Bienenstock, Michelson Elected to American Academy of Arts and Sciences
Two SLAC-affiliated professors were recently elected members of the American Academy of Arts and Sciences.
By Glenn Roberts Jr.
Two SLAC-affiliated professors were recently elected members of the American Academy of Arts and Sciences. Artie Bienenstock, professor emeritus of photon science at SLAC and member of the National Science Board, and Peter Michelson, a SLAC and Stanford astrophysicist and Stanford professor, will be inducted at a ceremony Oct. 12 at the academy's headquarters in Cambridge, Mass.
They join a group of about 4,000 U.S. fellows and 600 foreign honorary members of the prestigious policy research center, which conducts studies and provides possible policy choices for a variety of social and intellectual issues. The group's membership has expertise in fields ranging from mathematics to social sciences and humanities, and from physical and biological sciences to the arts and public affairs.
Michelson helped to develop the Large Area Telescope (LAT), has served as its principal investigator and is now a spokesman for the LAT collaboration. The LAT is the main instrument aboard the Fermi Gamma-ray Space Telescope, which has amassed a large and growing list of important discoveries since its launch in June 2008. The LAT team shared the 2011 Bruno Rossi Prize.
"I was surprised to learn of my election to the academy and feel honored to be elected a member," he said. He was one of eight new members elected in the academy's Astronomy and Earth Sciences section, which includes astrophysics. In total, the academy elected 198 new members this year, among them seven Stanford professors.
"What I find most interesting about the American Academy of Arts and Sciences is that it represents both the arts and the sciences," Michelson said. "I truly believe that the arts and humanities and the sciences all make important contributions to society. I feel very privileged to be a member of the academy." In addition to his LAT role, Michelson is director of the W.W. Hansen Experimental Physics Laboratory at Stanford.
Bienenstock serves as special assistant to Stanford President John Hennessy for federal research policy and is a former director of the Stanford Synchrotron Radiation Lightsource.
"It's a delight to join Peter Michelson in election to the academy," he said. "Each of us played a significant role in SLAC's evolution towards synchrotron radiation and particle astrophysics. It was SLAC and SSRL that led me toward the science policy contributions that the Academy notes.
"I am grateful to former SLAC directors Pief Panofsky and Burt Richter, whose tutelage helped me to be successful in the policy arena, as well as to the SSRL staff, faculty and users, whose contributions to the facility's development made synchrotron radiation of both scientific and policy importance nationally and internationally," Bienenstock added. "Of course, none of this would have happened without SLAC's great high-energy physics contributions."
He also acknowledged support for scientific research and policy development by colleagues at federal agencies including the Department of Energy, Office of Management and Budget and Office of Science and Technology Policy.

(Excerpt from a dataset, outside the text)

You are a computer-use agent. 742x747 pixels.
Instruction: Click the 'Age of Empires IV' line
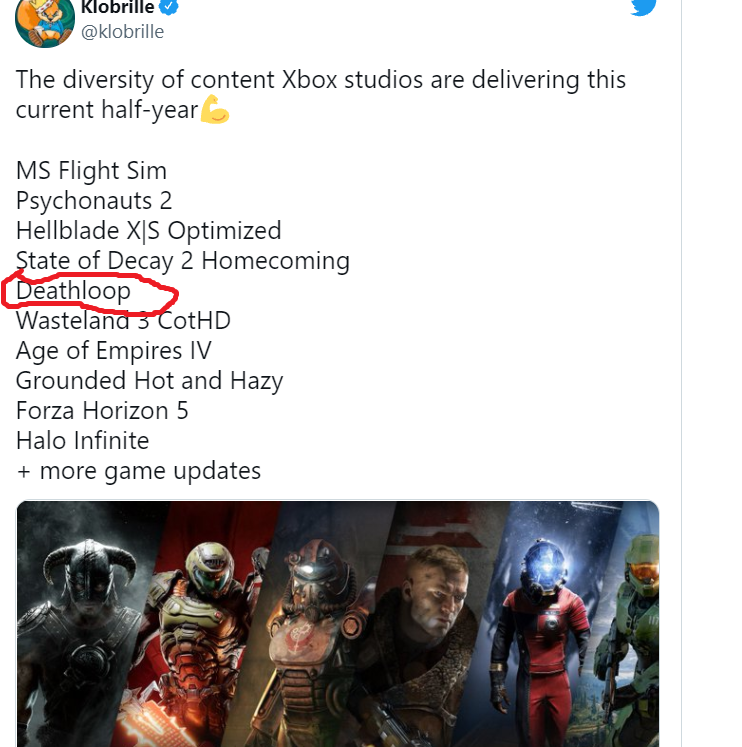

Bienenstock is one of seven new members elected to the academy's Engineering Sciences and Technologies section.
Among the academy's other new members this year:
- Ernest Moniz, nominee for secretary of the U.S. Department of Energy.
- Former pilot, astronaut and Senator John Glenn.
- Actors Robert DeNiro and Sally Field.
- Musicians Herbie Hancock, Pete Seeger and Bruce Springsteen.
The academy was founded in 1780 and its membership includes about 250 Nobel Prize and 60 Pulitzer Prize recipients.